As director of technology programs and policy for the National Urban League, Fulton's job is to deliver the benefits of information and communications technologies to low-income communities.
That means integrating technology into the league's national office in New York and its 114 local affiliates.
The league has provided technology services in low-income communities since 1968. But in the past three years, thanks to $1 million from Bell Atlantic, $650,000 from the U.S. Department of Commerce and $300,000 from other funders, the organization has stepped up its tech efforts.
It has created technology education access centers in 65 cities, including pilot centers in Baltimore; Boston; Binghamton, N.Y.; and Newark, N.J.
By 2006, the league plans to have a center in each city in which it has an affiliate.
Each center will feature a full-time coach or trainer, Internet access, formal curriculum and walk-in programs.
Some affiliates already offer commercial technology services for a fee.
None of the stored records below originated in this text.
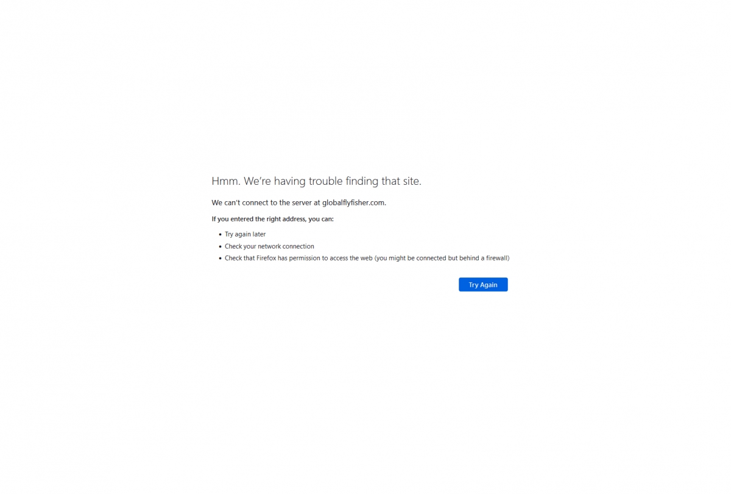Click the word "firewall" in the parenthetical
This screenshot has height=494, width=731.
pyautogui.click(x=496, y=258)
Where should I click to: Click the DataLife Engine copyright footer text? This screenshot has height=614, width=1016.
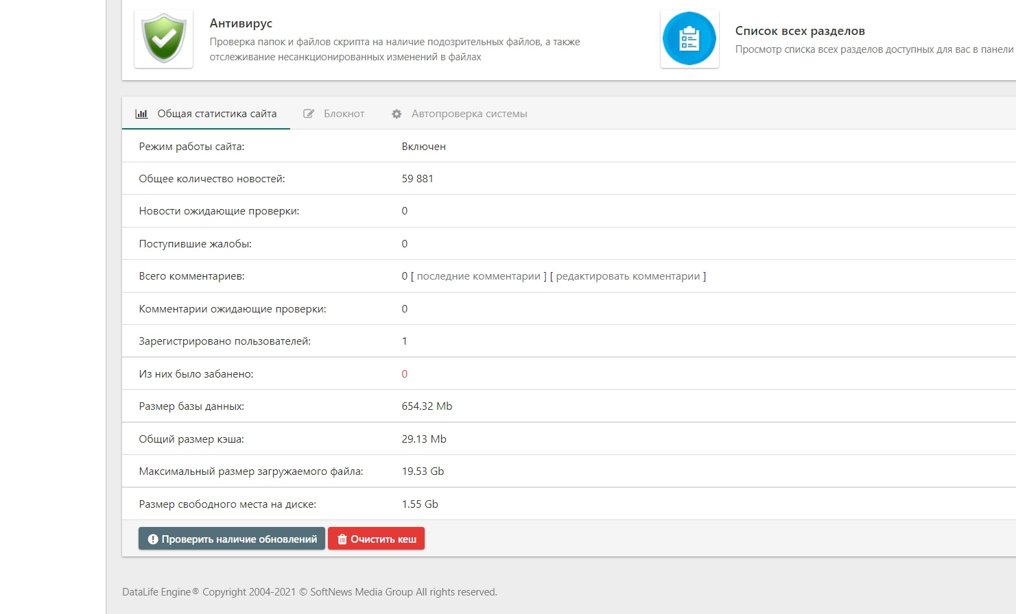309,592
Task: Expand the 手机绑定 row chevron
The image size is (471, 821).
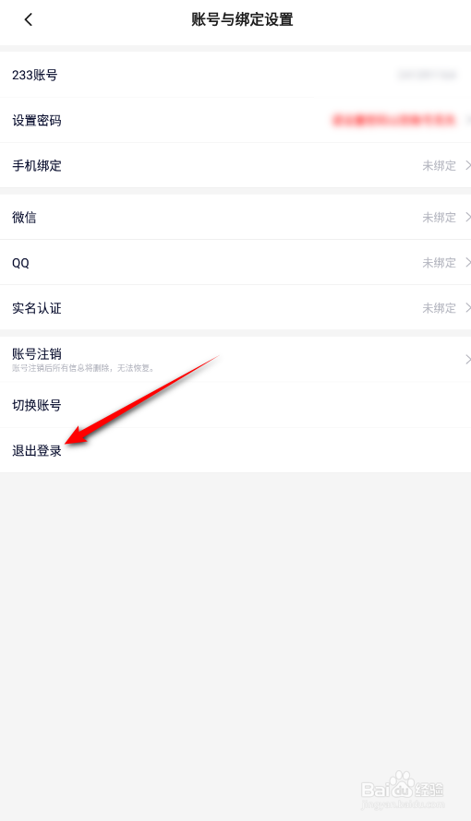Action: pos(468,165)
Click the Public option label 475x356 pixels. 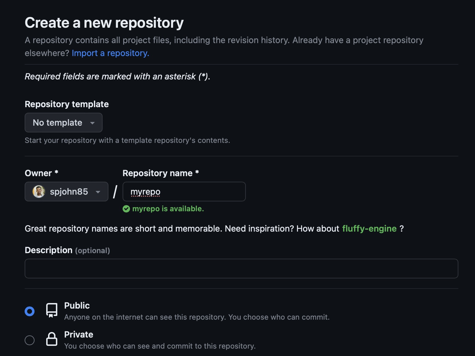pos(77,305)
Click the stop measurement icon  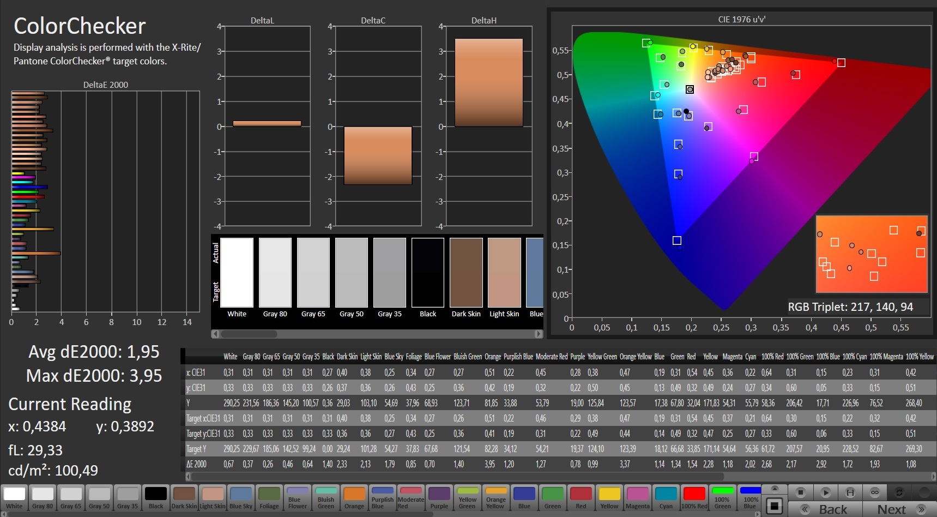(x=800, y=492)
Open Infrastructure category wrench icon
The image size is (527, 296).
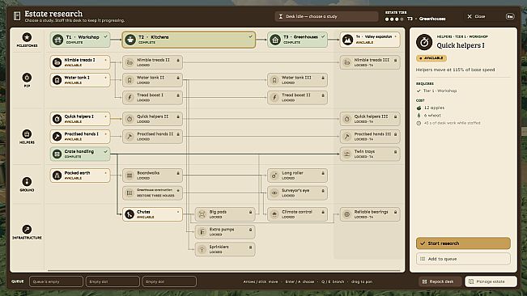click(27, 229)
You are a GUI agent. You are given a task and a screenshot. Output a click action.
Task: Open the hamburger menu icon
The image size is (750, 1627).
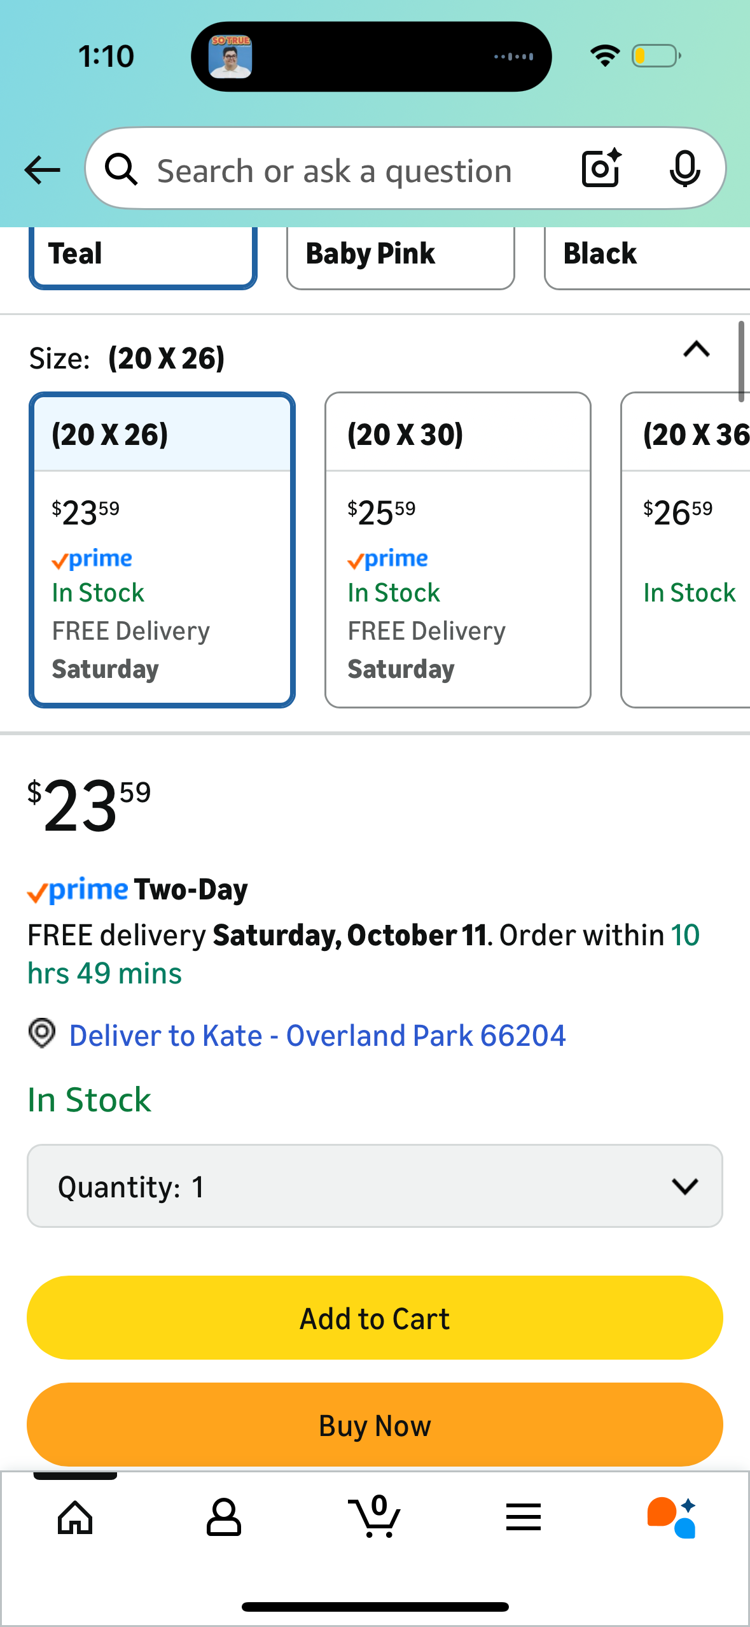pyautogui.click(x=524, y=1518)
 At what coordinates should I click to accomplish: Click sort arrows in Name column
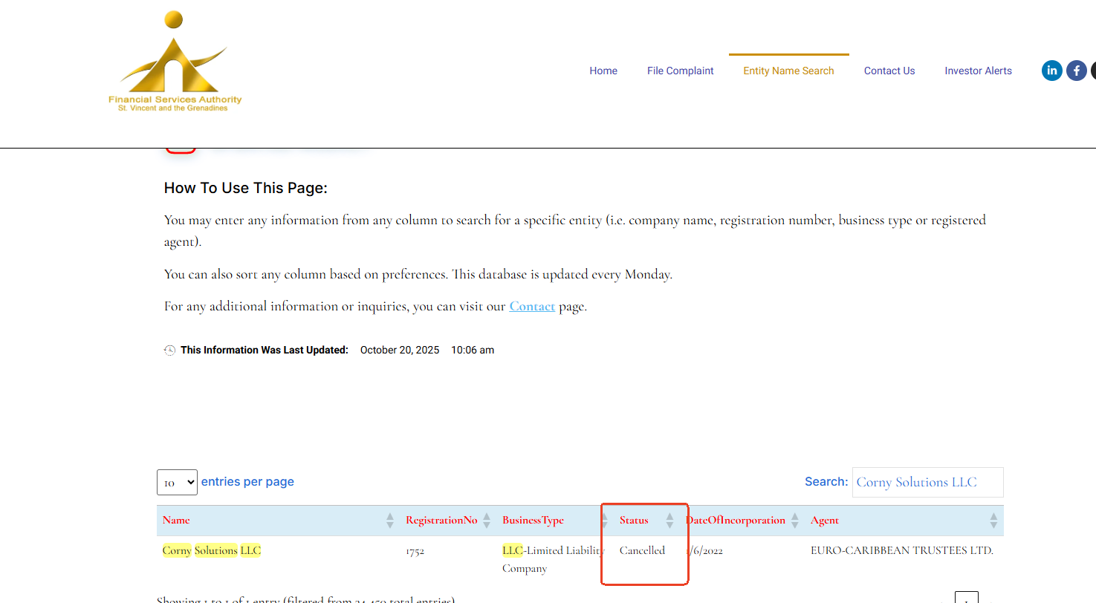(x=390, y=521)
Lucent Technologies, for example, has contracted with a for-profit arm of the Urban League of Hudson County in Jersey City, N.J., which installs Lucent handsets on a national basis.
"We know that in these communities, there's rampant unemployment," Fulton says. "People are out of work. There's a demand for information-technology workers. And we know we've been good at training."
In Los Angeles, for example, the league in 1997 trained 1,400 people at its tech center. They had combined salaries of $31 million and paid $2.1 million in taxes, Fulton says.
His goal is for each Urban League affiliate to add 600 to 1,000 employable tech workers a year to the workforce.
The league's approach to technology is not simply to make it available, but to teach people how to put it to productive use.
"We don't believe just dropping technology in place is smart, or just making technology available over the Web will yield all the desirable results," Fulton says. "You need to have some coach or trainer or facilitated learning."
In addition to providing tech centers, the league makes tech grants. In 1997, for example, Microsoft named the league one of its inaugural nonprofit technology leaders and donated $2.5 million in software that the league then distributed to its affiliates.
The league also uses technology to serve its affiliates. It distributes information using list-serves and the Internet, for example, and makes programming available through real audio over the Internet, allowing local affiliate officials to tune into meetings they don't attend. It also provides tech training for local officials.
The league is now building an intra-league network that will provide proprietary information to chief executive officers of local affiliates and other key staff.
And this year the league will launch a digital campus that will make "streaming courseware" available over the Internet to local tech centers. The goal is to make consistent, high-quality curriculum available to local affiliates, allowing the league to transfer marketable information technology skills to program participants.
"We're building technological oases in low-income communities," Fulton says, "with enriched and facilitated learning environments."